Speaker labels follow two CBS conventions: Major Garrett: (Title Case) and MAJOR GARRETT: (ALL-CAPS, used in the extended-interview variant). Both formats are normalized and extracted.

Input Options

maxItems (integer, required) — Maximum number of transcript records to scrape. Set a higher value for bulk runs.

startDate (string, optional) — Limit sitemap discovery to a given month onwards (YYYY-MM format, e.g. "2024-01"). Defaults to all available months when omitted.

startUrls (array, optional) — One or more direct CBS News transcript URLs. When provided, sitemap discovery is skipped and only the supplied URLs are scraped. Useful for targeted re-runs of specific episodes.

Example: Specific episode

{
    "maxItems": 1,
    "startUrls": [
        {"url": "https://www.cbsnews.com/news/netanyahu-us-israel-iran-60-minutes-transcript/"}
    ]
}

Example: All 2025 transcripts

{
    "maxItems": 200,
    "startDate": "2025-01"
}

Example: Full archive (all available transcripts)

{
    "maxItems": 1000
}

How It Works

Discovery uses the CBS News sitemap index at cbsnews.com/xml-sitemap/index.xml. Monthly article sitemaps (article-YYYY-MM.xml) are walked in order, newest first. Each sitemap lists 3,000+ news articles; only URLs matching the transcript patterns are fetched.

Metadata is parsed from JSON-LD NewsArticle blocks present on every CBS article page — giving reliable correspondent name, publish date, and keywords. The transcript body lives in <section class="content__body"> as a sequence of <p> tags. Speaker labels are extracted from paragraph-leading Name: patterns. Ad wrappers are stripped before body extraction.

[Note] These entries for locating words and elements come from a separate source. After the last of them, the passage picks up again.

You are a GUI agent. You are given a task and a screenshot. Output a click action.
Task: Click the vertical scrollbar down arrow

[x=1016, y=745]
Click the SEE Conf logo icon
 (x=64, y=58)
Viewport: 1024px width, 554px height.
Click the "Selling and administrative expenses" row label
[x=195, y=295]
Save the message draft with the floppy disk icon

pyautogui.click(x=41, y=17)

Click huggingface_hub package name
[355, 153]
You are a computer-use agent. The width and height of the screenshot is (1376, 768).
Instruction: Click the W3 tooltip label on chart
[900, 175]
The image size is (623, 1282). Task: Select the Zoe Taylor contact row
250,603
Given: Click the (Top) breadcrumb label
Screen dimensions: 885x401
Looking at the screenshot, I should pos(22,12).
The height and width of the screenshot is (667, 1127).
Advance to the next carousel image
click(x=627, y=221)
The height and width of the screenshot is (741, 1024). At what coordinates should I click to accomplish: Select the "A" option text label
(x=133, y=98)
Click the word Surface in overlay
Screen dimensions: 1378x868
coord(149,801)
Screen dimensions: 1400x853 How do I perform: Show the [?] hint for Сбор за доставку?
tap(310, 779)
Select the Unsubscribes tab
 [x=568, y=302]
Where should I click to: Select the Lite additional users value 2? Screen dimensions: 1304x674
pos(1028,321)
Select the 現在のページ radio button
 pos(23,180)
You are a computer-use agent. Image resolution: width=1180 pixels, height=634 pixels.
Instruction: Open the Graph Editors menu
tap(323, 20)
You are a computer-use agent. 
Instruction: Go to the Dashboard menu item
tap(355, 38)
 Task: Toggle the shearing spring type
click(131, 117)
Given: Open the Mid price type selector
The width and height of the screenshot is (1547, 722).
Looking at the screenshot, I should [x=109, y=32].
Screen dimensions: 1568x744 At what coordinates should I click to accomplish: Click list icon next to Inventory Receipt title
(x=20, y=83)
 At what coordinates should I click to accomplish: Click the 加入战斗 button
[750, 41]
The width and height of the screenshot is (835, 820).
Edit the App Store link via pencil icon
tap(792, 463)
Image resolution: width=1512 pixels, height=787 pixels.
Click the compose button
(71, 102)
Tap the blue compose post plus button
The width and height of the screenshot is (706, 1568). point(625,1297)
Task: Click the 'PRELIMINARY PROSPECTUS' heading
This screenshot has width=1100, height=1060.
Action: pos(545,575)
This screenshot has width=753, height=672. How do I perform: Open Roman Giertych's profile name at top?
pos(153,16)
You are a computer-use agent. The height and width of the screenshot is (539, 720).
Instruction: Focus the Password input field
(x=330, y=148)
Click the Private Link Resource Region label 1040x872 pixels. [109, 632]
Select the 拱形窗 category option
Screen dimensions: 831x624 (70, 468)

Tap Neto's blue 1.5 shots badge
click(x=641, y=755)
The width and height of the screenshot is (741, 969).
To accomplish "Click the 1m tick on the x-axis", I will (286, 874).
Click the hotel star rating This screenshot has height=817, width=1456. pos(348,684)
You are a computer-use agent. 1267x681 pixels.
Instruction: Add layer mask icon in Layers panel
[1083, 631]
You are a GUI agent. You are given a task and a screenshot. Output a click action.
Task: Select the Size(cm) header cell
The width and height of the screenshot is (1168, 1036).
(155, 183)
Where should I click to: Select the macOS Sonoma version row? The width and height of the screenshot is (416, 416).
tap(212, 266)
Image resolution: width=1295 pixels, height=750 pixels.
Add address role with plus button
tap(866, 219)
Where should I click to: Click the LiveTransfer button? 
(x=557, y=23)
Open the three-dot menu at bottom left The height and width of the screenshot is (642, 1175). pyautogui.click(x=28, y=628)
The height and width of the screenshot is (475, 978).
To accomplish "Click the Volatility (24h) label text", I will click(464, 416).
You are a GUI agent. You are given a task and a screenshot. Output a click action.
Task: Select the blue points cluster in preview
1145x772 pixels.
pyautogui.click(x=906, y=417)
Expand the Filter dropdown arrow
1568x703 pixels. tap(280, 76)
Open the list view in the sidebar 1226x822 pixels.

CBS News is server-rendered (varnish edge cache) with no bot-protection observed. No proxy required, no headless browser required.

Coverage Notes

60 Minutes airs approximately 45 episodes per US broadcast season, with 3-4 segments per episode. Roughly 50-70% of segments receive a published transcript — the remainder are video-only. This scraper covers transcript-bearing segments only and makes that boundary explicit in every record (is_transcript: true, video-only pages are skipped). The active transcript archive covers approximately 5 years back, with sparser coverage for earlier seasons.

Pricing

Charged per transcript record scraped. Long-form interviews (5,000-30,000 words each) are priced at a modest premium reflecting their per-record research value versus wire-copy or short-form corpora.